1 「ネット集客=悪」と捉えられている理由

 そもそも、ネット集客=悪と捉えられているのはなぜなのでしょうか?

① 案件処理が粗末だから

 私は弁護士になって10年目ですので正直詳しくはないのですが、弁護士広告が本格的に解禁したのは、2000年のことだそうです。で、その後2006年にいわゆる過払いバブルが始まります。

 過払いバブルの頃、一部の法律事務所がネットに広告を出して大量に集客するという手法を始めました。そして、こういった事務所の一部は、大量に集客した案件を処理するため、弁護士自身は処理にほとんど関わらず、ほぼ全て事務員任せという案件処理を行っていたそうです。結果として粗末な案件処理が行われ、依頼者が不利益を被ることになった、ということのようです。「ネット集客=悪」というイメージはこの辺りから始まったのではないでしょうか。

 現在では、弁護士自身が処理にほとんど関わらないというような事務所は昔より減っていると思いますが、定型的・効率的な案件処理のために、緻密さを犠牲にするようなやり方をしている事務所はまだ存在するかもしれません。

② 案件処理が稚拙だから

 また、近年、ネット集客をする事務所は、弁護士登録から間もない弁護士が案件処理にあたる法律事務所が多い傾向があるように見受けられます。

 このような経験に乏しい弁護士の相手方となった弁護士、あるいは、そういった経験の乏しい弁護士が処理しきれずに辞任や解任に至った後に案件を引き継ぐことになった他事務所の弁護士が、そういった事務所の案件処理の稚拙さを目の当たりにすることで、そういった事務所に対して批判的な意見を持つに至ったものと想像します。

③ 情報の非対称性に付け込んでいるから

 当たり前のことですが、マーケティング力と弁護士としての案件処理能力は全くの別物です。

 一方で、依頼者(特に、企業でなく個人の依頼者であればなおさらです。)が弁護士の案件処理能力を把握することは困難です。結果として、多くの人が、「きれいなHPがあるから」、「Googleで検索して上位にいるから」、とかそんな理由で、マーケティング力の高い弁護士を選びます。 

 上記のとおり、そういった事務所は、案件処理が粗末だったり稚拙だったりすることがあるかもしれませんが、そういったことは依頼者の視点からはわかりにくいものです。こういった情報の非対称性に付け込むやり方が非難の対象になった部分もあるのではないかと思われます。

④ 顧客・案件を奪われたから

 かつてネット集客などという手法がなかった時代の弁護士からすれば、ネット集客によって顧客・案件を奪われたという意識ももしかするとあるのかもしれません。

2 本当に「ネット集客=悪」なのか?

 上記に述べた理由は、私が直接経験していないことも含みますが、それなりに多くの弁護士から聞いてきた話なので、概ね事実なのかなと思っています。

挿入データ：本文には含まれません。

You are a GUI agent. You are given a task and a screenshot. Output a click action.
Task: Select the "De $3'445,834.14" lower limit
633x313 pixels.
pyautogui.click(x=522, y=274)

 では、果たして、本当に「ネット集客=悪」なのでしょうか?以下では、私が考えるネット集客のメリットを述べていきます。

① 事務所が案件種類を選びやすい

 案件処理が稚拙で、依頼者に不利益を被らせることは、弁護士としてやってはいけないことだと思います。おそらく私以外の多くの弁護士もそのような考えを持っていると思います。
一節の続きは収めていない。